**Written request 1:**
Which article of the ITU Radio Regulations does the ship earth station text cite for the definition of a ship earth station?
**Written request 2:**
From the ship earth station text, echo the passage between "The ITU regulation" and "service (article 1.27)", inclusive.
--- start Source excerpt ---
Ship earth station (also: ship earth radio station) is – according to Article 1.78 of the International Telecommunication Union's (ITU) ITU Radio Regulations (RR) – defined as «A mobile earth station in the maritime mobile-satellite service located on board ship.»

The ITU regulation requires that each radio station be classified according to the service in which it operates permanently or temporarily.

Ship earth stations can provide a variety of radiocommunication services including crew calling.

Classification
In accordance with ITU Radio Regulations (article 1) this type of radio station might be classified as follows: 
Earth station (article 1.63)
Mobile earth station (article 1.68) of the mobile-satellite service (article 1.25)
Land earth station (article 1.70) of the fixed-satellite service (article 1.21) or mobile-satellite service
Land mobile earth station (article 1.74) of the land mobile-satellite service (article 1.27)
--- end Source excerpt ---
--- start Source material ---
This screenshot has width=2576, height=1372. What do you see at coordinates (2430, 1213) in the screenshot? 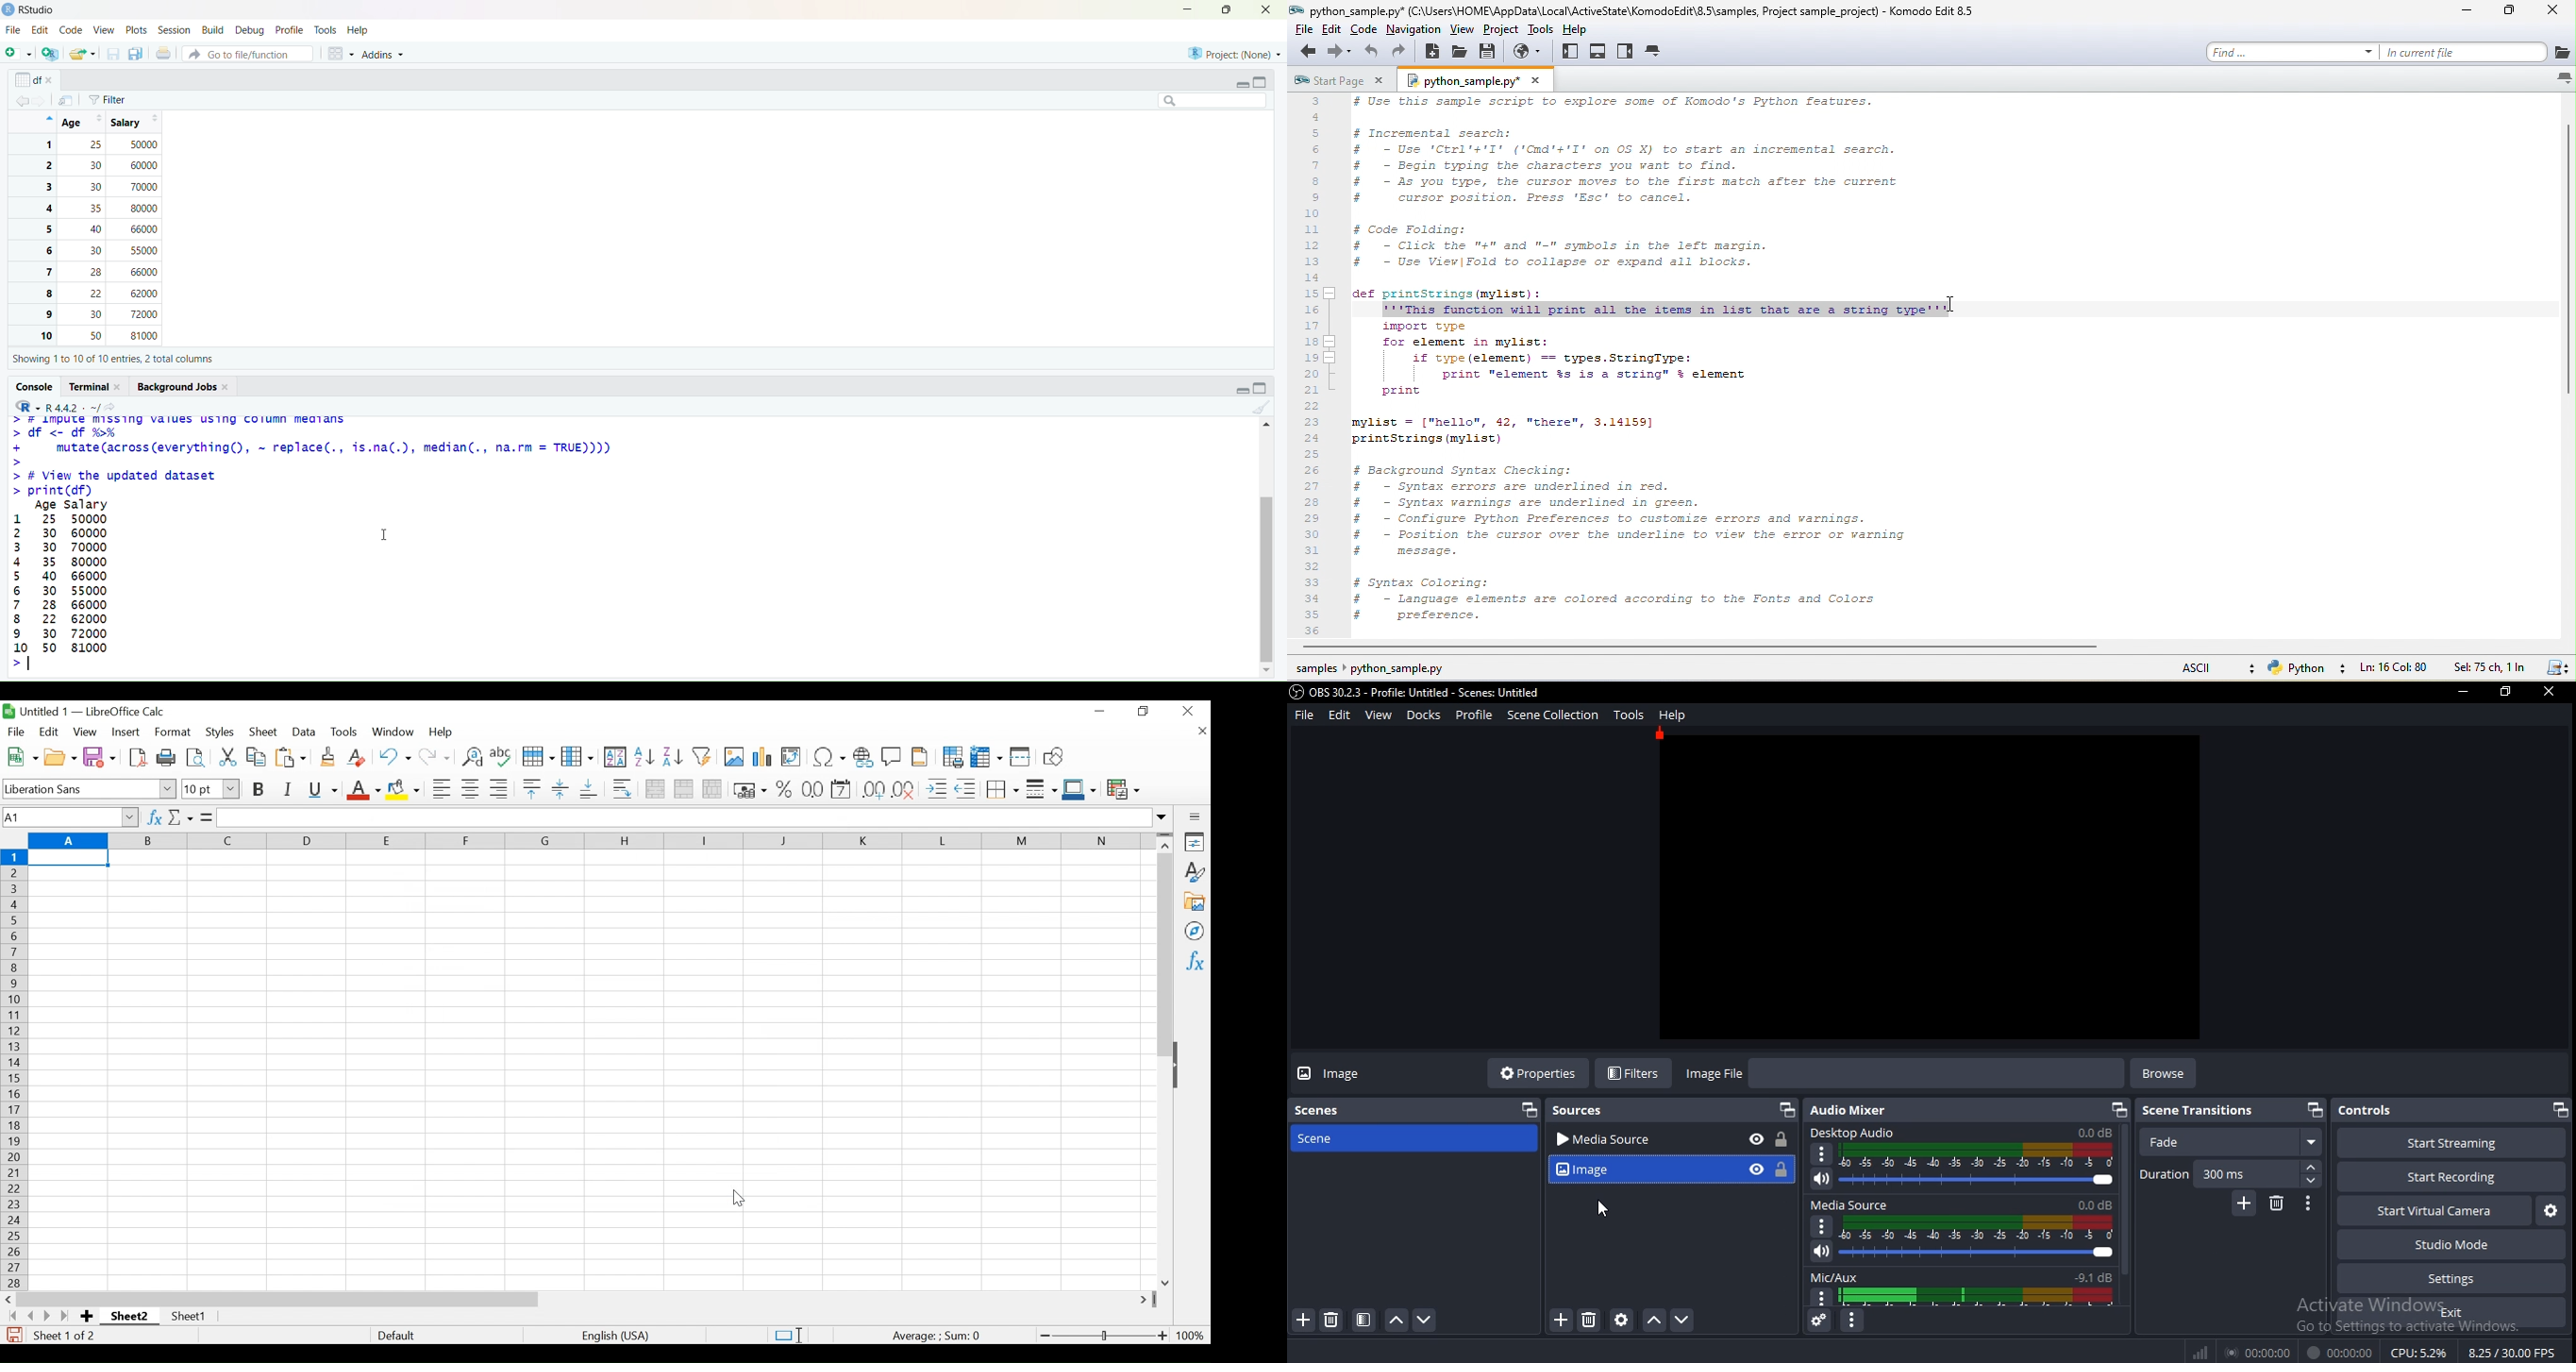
--- end Source material ---
**Expected answer 1:**
Article 1.78

**Expected answer 2:**
The ITU regulation requires that each radio station be classified according to the service in which it operates permanently or temporarily.

Ship earth stations can provide a variety of radiocommunication services including crew calling.

Classification
In accordance with ITU Radio Regulations (article 1) this type of radio station might be classified as follows: 
Earth station (article 1.63)
Mobile earth station (article 1.68) of the mobile-satellite service (article 1.25)
Land earth station (article 1.70) of the fixed-satellite service (article 1.21) or mobile-satellite service
Land mobile earth station (article 1.74) of the land mobile-satellite service (article 1.27)